WHAT THIS EXERCISE ASKS:
A. In the Waterloo quiz introduction, what are all the parts of Napoleon's plan?
B. Does each statement agree with the Waterloo quiz introduction? (i) Napoleon became a general at age 24. (ii) Napoleon was content to rule over France. (iii) The image is credited to John Miller.
C. Reproduce the part of the Waterloo quiz introduction that begins at the words "Image: Louis Dumoulin" and stops after "this miraculous feat?".

DOCUMENT SECTION:
==================================================
How Well Do You Know the Battle of Waterloo?

By: John Miller

How Well Do You Know the Battle of Waterloo?
Image: Louis Dumoulin

About This Quiz

In early 19th-century Europe, France was ground zero for an empire spawned by Napoleon Bonaparte. With his military cunning and political savvy, Napoleon had quickly moved up through the ranks of the army during the French Revolution, becoming a general at the tender age of 24. From there, it was just a matter of time before he seized even more power in his home country. Do you think you know enough about his genius to beat our Battle of Waterloo quiz?

Napoleon roiled Europe with his warring ways. He wasn’t content to rule over France. He wanted other vast parts of the continent, too. For decades, he managed to get away with his power-hungry ways, but abruptly he was shoved from his violent path. Then, showing the tenacity of a true fanatic, he returned to power and set about building his army again. Do you know how he managed this miraculous feat?

With a retooled army and grim determination, Napoleon once again set fire to Europe. He had a dastardly plan in mind – divide the countries allied against him, conscript hundreds of thousands of soldiers, and put Europe in a death grip that it would never escape.
==================================================
DATA:

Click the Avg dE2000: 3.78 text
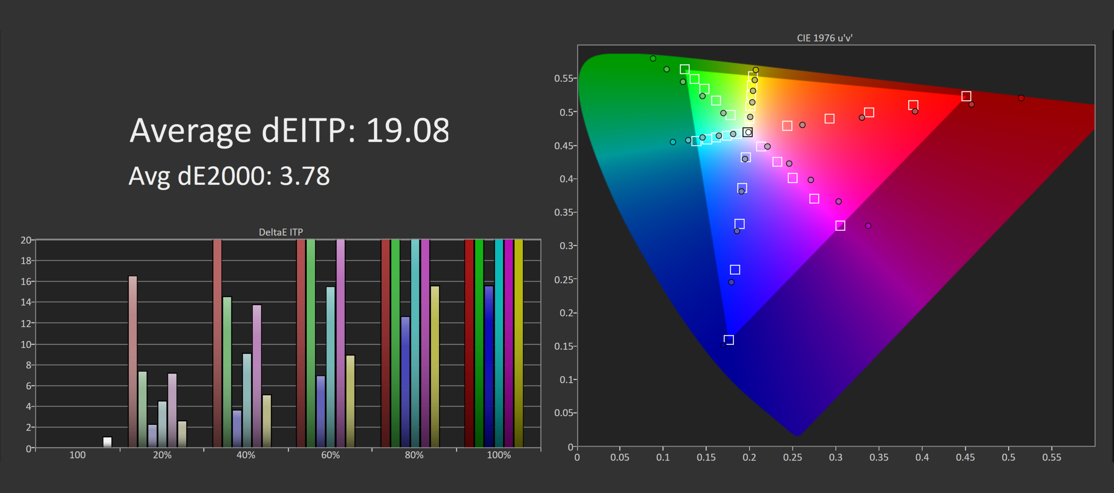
==================================================
THE ANSWERS:
A.
- Divide the countries allied against him
- Conscript hundreds of thousands of soldiers
- Put Europe in a death grip that it would never escape

B.
(i) Yes: "becoming a general at the tender age of 24."
(ii) No: "He wasn’t content to rule over France."
(iii) No: "Image: Louis Dumoulin"

C.
Image: Louis Dumoulin

About This Quiz

In early 19th-century Europe, France was ground zero for an empire spawned by Napoleon Bonaparte. With his military cunning and political savvy, Napoleon had quickly moved up through the ranks of the army during the French Revolution, becoming a general at the tender age of 24. From there, it was just a matter of time before he seized even more power in his home country. Do you think you know enough about his genius to beat our Battle of Waterloo quiz?

Napoleon roiled Europe with his warring ways. He wasn’t content to rule over France. He wanted other vast parts of the continent, too. For decades, he managed to get away with his power-hungry ways, but abruptly he was shoved from his violent path. Then, showing the tenacity of a true fanatic, he returned to power and set about building his army again. Do you know how he managed this miraculous feat?